§ **EXCERPTED TEXT**
The CIA Won’t Reveal What’s in its Secret Art Collection

An art installation questions why the CIA is keeping mum about a series of abstract paintings

johanna barron
Artist Johanna Barron's recreation of a Gene Davis painting called "Black Rhythm" that belongs to the CIA's art collection. Johanna Barron, via the Contemporary Jewish Museum

There are 29 paintings hanging on the walls of the CIA’s headquarters in Langley, Virginia. But as Portland artist Johanna Barron discovered first-hand, if you want to learn more about them than what's given in the pithy descriptions provided on the Agency’s website, you'll likely be out of luck. Barron filed several Freedom of Information Act requests to attain information about the paintings but got nowhere.

Instead of giving up, however, Barron turned frustration into inspiration. In a new exhibition in San Francisco, the artist tries to recreate the mysterious paintings from the tiny snippets of description she has pieced together from reams of research and denied requests. “I felt this increasing need to try to uncover details that seemed to be kept secret for no logical reason,” she tells Jessica Zack for SFGate.

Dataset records
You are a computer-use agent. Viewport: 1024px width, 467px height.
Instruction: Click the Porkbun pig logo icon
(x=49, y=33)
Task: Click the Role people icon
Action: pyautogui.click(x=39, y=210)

§ **YOUR OBJECTIVE**
Return everything in the CIA art collection article above from "An art installation" down to "but got nowhere.", copied word for word.

§ **RESULT**
An art installation questions why the CIA is keeping mum about a series of abstract paintings

johanna barron
Artist Johanna Barron's recreation of a Gene Davis painting called "Black Rhythm" that belongs to the CIA's art collection. Johanna Barron, via the Contemporary Jewish Museum

There are 29 paintings hanging on the walls of the CIA’s headquarters in Langley, Virginia. But as Portland artist Johanna Barron discovered first-hand, if you want to learn more about them than what's given in the pithy descriptions provided on the Agency’s website, you'll likely be out of luck. Barron filed several Freedom of Information Act requests to attain information about the paintings but got nowhere.